What do the great evolutionary minds think?

Darwin: “from [evolution by natural selection] the production of higher animals directly follows”
Dennett: complexity increase is “forced move”
Stephen Jay Gould: it's all ‘historical contingency’ (accidental) – passive diffusion (McShea 1994) at most
John Maynard Smith: no expectation of increased complexity from natural selection
Stuart Kauffman: there is a generic trend, but the mechanism is self-organisation
Mark Bedau: this is all rhetoric, if you think you know a mechanism, show me the model that exhibits the generic trend. We haven't seen one yet!

Basically, Bedau says all this discussion is pointless until someone presents a model that exhibits the generic trend.
So, McShea demonstrated the “passive diffusion model”, with the complexity on the X axis and time on the Y axis.

This graph shows that there isn’t any “pressure” to be more complex.
There’s simply a distribution of individuals, with more individuals being simple than complex.

Boom! That shut Bedau up.
Or did it?
Well, is the X axis a reasonable dimension?
The X axis’ representation of complexity could be anything:

Number of legs
Number of wheels
Number of pink stripes

This model doesn’t actually prove anything about complexity, or produce anything complex.
It just differentiates between the various concepts we might talk about.

Hierarchical Structure

The Tierra world from Artificial Life had all the makings of evolution:

Natural selection
Implicit fitness
Infinite genetic space
Computational universality

But all it made were really small parasitic-like loops. What gives?
Where’s the complexity? Where’s the loop-based Skynet trying to take over our computers?
Perhaps we’re missing some “magic ingredient”?

Tierrans with the “magic ingredient”

Perhaps that magic ingredient is hierarchical structure?
Here are the major transitions in evolution:

Self-replicating molecules → chromosomes
Proto-cells → cells
Prokaryote cells → Eukaryote cells
Single celled organisms → multicellular organisms
Asexual populations → sexual populations
Homogeneous populations → eusocial colonies

Basically, we start out as really small self-replicating proteins from the primordial soup, and we go through stages, or “hierarchies”, until we get to the social human beings we are today.
When an organism reaches the next hierarchy, it can now only self-replicate as part of the larger whole (e.g. when single celled organisms become multicellular, if any more single celled organisms reproduce, that’ll just form a bigger part of the multicellular organism).

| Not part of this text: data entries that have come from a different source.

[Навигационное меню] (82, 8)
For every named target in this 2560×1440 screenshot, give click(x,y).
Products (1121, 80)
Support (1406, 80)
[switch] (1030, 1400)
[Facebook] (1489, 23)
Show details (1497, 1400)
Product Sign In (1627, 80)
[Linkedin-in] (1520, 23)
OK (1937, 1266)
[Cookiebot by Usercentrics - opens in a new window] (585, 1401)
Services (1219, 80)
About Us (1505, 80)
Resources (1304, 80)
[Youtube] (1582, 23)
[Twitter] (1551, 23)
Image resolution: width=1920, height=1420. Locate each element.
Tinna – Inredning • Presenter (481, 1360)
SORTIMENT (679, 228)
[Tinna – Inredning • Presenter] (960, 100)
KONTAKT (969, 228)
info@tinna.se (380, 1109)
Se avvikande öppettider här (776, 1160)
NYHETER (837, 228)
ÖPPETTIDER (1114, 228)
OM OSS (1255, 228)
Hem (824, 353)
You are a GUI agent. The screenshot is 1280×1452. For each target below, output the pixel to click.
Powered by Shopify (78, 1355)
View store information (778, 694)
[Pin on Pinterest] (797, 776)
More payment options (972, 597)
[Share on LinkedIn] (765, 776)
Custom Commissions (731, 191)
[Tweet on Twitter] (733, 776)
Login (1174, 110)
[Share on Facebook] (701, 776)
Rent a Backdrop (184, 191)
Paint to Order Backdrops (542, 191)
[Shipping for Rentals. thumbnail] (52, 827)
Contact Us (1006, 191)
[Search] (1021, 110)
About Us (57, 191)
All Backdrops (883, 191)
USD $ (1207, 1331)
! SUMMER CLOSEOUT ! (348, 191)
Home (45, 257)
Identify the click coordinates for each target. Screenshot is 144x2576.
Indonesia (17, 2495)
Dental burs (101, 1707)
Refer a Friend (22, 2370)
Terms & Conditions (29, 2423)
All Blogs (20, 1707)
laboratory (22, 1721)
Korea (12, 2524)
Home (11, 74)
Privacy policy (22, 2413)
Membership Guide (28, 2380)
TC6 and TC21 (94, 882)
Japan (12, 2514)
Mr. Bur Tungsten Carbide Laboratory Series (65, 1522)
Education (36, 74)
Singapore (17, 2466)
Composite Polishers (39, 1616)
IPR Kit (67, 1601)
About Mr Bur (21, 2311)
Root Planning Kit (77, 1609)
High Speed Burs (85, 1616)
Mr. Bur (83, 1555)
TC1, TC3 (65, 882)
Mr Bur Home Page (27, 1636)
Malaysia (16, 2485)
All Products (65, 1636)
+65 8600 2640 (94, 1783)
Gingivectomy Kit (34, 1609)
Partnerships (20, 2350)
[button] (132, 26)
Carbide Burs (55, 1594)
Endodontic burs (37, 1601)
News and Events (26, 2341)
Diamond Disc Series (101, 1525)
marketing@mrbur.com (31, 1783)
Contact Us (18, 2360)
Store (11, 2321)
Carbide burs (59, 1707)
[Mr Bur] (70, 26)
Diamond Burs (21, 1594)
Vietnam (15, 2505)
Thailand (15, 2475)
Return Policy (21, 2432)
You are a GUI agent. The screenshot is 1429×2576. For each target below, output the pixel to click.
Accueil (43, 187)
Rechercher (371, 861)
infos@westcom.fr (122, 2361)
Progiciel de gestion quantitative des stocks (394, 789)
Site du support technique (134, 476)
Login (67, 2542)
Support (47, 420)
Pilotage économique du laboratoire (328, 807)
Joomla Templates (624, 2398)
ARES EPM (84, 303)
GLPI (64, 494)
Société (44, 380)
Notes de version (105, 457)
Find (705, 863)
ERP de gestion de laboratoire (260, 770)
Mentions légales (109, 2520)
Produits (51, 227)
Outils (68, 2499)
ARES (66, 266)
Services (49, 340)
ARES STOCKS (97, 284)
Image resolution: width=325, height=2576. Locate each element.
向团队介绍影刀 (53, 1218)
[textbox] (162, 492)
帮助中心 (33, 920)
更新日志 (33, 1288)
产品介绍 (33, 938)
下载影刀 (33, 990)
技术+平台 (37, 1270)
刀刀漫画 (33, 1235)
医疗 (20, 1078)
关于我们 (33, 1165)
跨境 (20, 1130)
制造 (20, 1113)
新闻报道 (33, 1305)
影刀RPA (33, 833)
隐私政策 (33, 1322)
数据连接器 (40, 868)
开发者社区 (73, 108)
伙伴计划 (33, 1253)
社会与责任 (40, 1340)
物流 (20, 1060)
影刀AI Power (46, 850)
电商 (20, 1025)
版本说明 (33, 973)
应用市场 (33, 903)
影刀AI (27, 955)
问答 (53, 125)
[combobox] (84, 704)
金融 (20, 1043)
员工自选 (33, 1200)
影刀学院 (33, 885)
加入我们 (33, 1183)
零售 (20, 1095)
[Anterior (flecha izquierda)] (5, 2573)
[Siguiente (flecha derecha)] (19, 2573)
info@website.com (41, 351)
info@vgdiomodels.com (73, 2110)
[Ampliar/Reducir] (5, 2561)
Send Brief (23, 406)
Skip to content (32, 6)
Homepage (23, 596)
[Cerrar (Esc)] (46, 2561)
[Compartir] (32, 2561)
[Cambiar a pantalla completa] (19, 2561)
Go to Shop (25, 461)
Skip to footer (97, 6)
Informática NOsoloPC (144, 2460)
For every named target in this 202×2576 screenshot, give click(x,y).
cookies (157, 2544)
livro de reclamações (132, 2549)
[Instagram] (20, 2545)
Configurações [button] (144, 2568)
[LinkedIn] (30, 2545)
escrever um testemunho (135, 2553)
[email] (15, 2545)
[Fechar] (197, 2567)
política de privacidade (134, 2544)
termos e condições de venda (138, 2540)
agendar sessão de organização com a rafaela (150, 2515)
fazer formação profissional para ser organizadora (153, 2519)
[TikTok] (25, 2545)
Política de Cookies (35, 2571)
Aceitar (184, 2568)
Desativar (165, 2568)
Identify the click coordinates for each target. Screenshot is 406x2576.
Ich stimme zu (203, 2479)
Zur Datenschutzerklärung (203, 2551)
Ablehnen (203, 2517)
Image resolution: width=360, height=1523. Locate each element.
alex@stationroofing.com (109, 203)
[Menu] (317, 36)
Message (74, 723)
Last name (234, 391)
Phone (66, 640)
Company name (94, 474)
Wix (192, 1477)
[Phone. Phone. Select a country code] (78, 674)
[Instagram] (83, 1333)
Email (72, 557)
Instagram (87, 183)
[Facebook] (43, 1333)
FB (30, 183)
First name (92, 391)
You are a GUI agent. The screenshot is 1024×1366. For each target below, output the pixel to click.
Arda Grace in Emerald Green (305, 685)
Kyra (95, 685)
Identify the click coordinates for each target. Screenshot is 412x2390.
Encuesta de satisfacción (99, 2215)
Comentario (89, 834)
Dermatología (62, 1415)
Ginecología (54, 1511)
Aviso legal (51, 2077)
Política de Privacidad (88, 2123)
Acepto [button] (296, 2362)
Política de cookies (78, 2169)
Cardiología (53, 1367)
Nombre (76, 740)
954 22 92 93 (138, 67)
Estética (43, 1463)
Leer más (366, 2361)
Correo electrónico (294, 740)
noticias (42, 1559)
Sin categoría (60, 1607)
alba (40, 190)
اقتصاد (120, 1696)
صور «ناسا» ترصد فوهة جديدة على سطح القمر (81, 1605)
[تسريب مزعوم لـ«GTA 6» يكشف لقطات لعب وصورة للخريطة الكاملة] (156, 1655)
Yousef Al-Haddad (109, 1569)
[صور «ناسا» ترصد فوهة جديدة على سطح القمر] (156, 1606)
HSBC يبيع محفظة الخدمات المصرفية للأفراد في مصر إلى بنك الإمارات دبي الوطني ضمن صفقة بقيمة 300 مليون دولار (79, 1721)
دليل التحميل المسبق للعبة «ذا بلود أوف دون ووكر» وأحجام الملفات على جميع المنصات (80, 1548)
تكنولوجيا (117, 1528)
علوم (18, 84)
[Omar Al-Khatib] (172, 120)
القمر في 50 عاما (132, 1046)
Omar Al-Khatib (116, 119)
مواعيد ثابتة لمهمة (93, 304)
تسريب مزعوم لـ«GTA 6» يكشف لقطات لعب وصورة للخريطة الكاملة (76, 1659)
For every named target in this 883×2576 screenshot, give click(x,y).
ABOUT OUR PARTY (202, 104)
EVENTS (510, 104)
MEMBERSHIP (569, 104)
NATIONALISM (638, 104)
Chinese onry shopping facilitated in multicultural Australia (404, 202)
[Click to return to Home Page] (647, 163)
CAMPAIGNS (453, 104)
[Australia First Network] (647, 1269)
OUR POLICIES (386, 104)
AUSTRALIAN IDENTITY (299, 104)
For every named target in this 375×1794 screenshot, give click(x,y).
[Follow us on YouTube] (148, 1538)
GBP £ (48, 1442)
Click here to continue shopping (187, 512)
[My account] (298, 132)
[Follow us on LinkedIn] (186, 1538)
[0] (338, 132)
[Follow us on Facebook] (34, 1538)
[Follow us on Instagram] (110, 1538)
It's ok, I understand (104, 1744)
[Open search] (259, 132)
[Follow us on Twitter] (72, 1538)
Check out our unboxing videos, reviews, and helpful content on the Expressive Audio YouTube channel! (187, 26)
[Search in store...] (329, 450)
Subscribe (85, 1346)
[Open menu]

Our buddy McShea from earlier, and their friend Changizi, put these hierarchies into a graph and made sense of things on a cellular level:

The point is:

1) Individuals start as just a cell.	2) They clump together to form homogenous organisms.	3) They mutate to form heterogenous organisms.	4) The types of cells move apart and form compartments.	5) The organisms stick together and form colonies.

The different degrees of individuation are:

Monomorphic aggregate
Differentiated aggregate
Differentiated aggregates with intermediate level parts

This hierarchical evolution is pretty cool...
Maybe it really is a generic trend.
However, standard models of EA don’t support this kind of hierarchical organisation.
Plus, nobody has demonstrated a generic trend for hierarchical complexity in artificial life models.
Back to the drawing board...

If increases in complexity really is a generic trend, what’s the mechanism that causes it?
If evolution really does increase complexity, what are we missing in our current models?
Is it any of these?:

Rich physical environment
Coevolution
Self-organisation
Dynamical systems theory
Mechanisms of encapsulation
Hierarchy
Changes in the unit of selection

Who knows...?

Natural Induction (not examinable)

Apparently, this section is not examinable, so read this if you’re interested.
In addition, I don’t fully understand natural induction, so I’m giving a very brief abstraction of what natural induction is.
Please correct anything if it’s wrong!

In a population, we have a fitness landscape.
We want our individuals to be at the dips of the landscape (minimising function), because that means they have the highest fitness (lowest cost) they can have.
Thing is, they usually don’t go to the highest fitness levels.
Individual hill-climbers are selfish, and only remain on local optima that maximise their individual utility.
If these hill-climbers were to work together and collaborate, they could probably reach higher maxima.

These graphs will be minimisation functions, not maximising.

They don’t want to work together because that won’t maximise their individual utilities.
They need to be part of a ‘social organisation’ where they work together for the greater good.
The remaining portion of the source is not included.